Showcasing a sure-footed performance from Penélope Cruz, Parallel Mothers shapes up as a boisterous swapped-at-birth melodrama, full of mix-ups and moral quandaries, occasionally tilting towards farce. But first appearances are deceptive and the film belies its high-concept conceit. All newborns, we’re told, carry the ghosts of the past in their genes – and so it is with Almodóvar’s latest, which is knotted and subversive; an autopsy of dark Spanish history dressed up as a bright baby shower. It’s a turbulent movie. The ingredients don’t always gel. But it is so generous of spirit that it would be churlish to complain. Most directors give so little. Almodóvar, by contrast, offers an over-abundance of riches.
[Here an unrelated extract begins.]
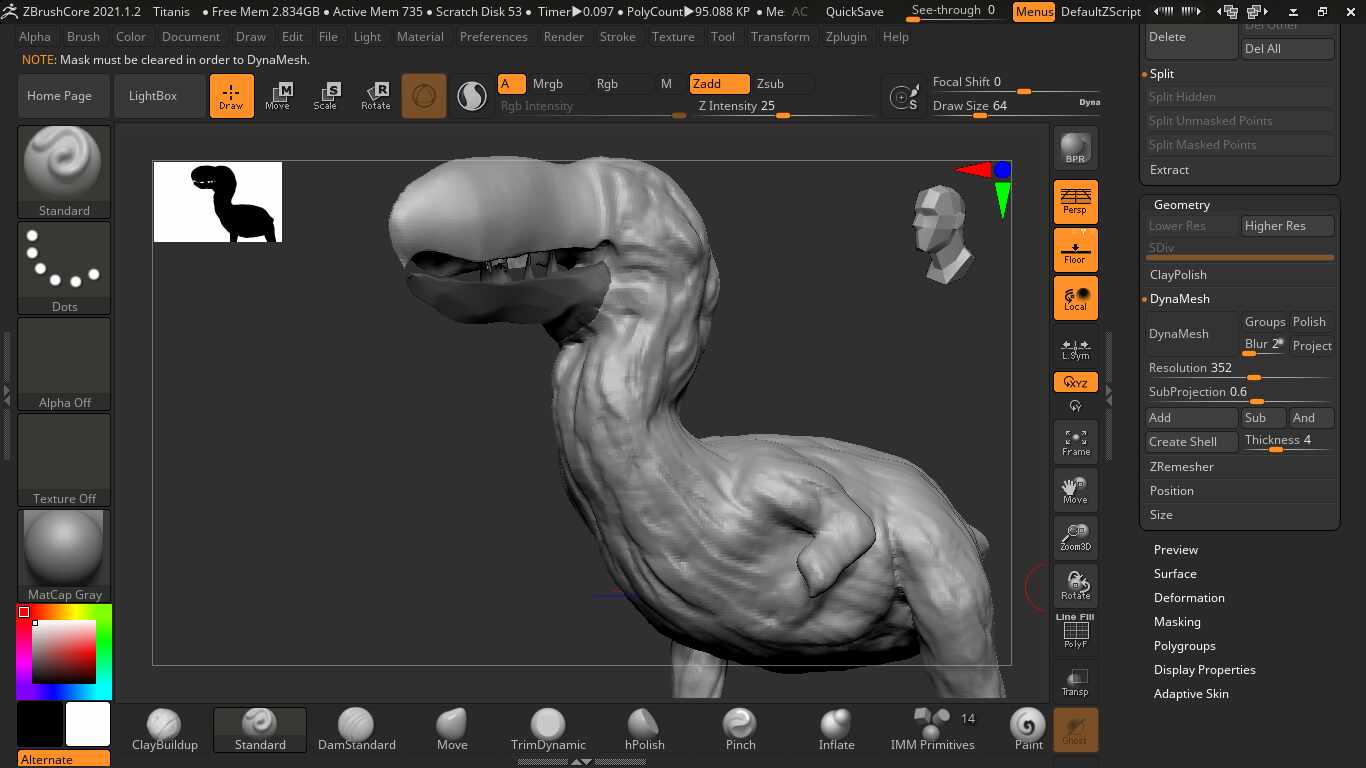Open the Zplugin menu
This screenshot has width=1366, height=768.
coord(846,36)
Cruz stars as Janis, a 40-year-old photographer who is determined she will raise her daughter as a single mum, just as her mother and grandmother did before her. In the maternity ward she meets teenager Ana (Milena Smit), who is similarly intent on going it alone. The women become close; they are both in the same boat. Months later, a biological test will establish just how linked these two are.
Almodóvar tackles the plot’s twists and turns with his customary energy and abandon, rustling up a robust, warm-bodied celebration of female solidarity and the makeshift families that serve as life rafts to those who feel adrift. The mothers love each other and are raising their children as best as they can. The trouble is that Janis knows the truth and Ana does not, and it is this deceit and its repercussions that steer the film towards its stranger, darker second act.
Janis’s married lover, it transpires, is a forensic archaeologist and part of a foundation responsible for exhuming the remains of those killed during the Spanish civil war. She wants his help to reclaim her great-grandfather’s body, supposedly buried in a mass grave outside his old village. Towards the end, the aged locals – mostly women – gather in the meadow for their first sight of old bones. It’s a fresh birth of sorts and in its way just as precious.
Let nobody fault Almodóvar’s ambition here. If this finally lacks the polished sweep and completeness of Pain and Glory, his previous feature, it compensates with an air of fraught intimacy and throws out a wealth of ideas, leaving some tantalising loose ends to be picked up and examined. Confined for much of its run to a small quarter of Madrid, Parallel Mothers nonetheless looks, Janus-like, to the past and the future and then dares to join the dots between them. It’s a film that’s bent by hardship and pierced by tragedy but it finally bows out with a message of hope. Almodóvar’s implication is plain. It is only by confronting the crimes of the past (whether recent or historic) that Spain’s faltering modern-day citizens can set things straight and move on.
• Parallel Mothers is the opening film at the Venice film festival on Wednesday.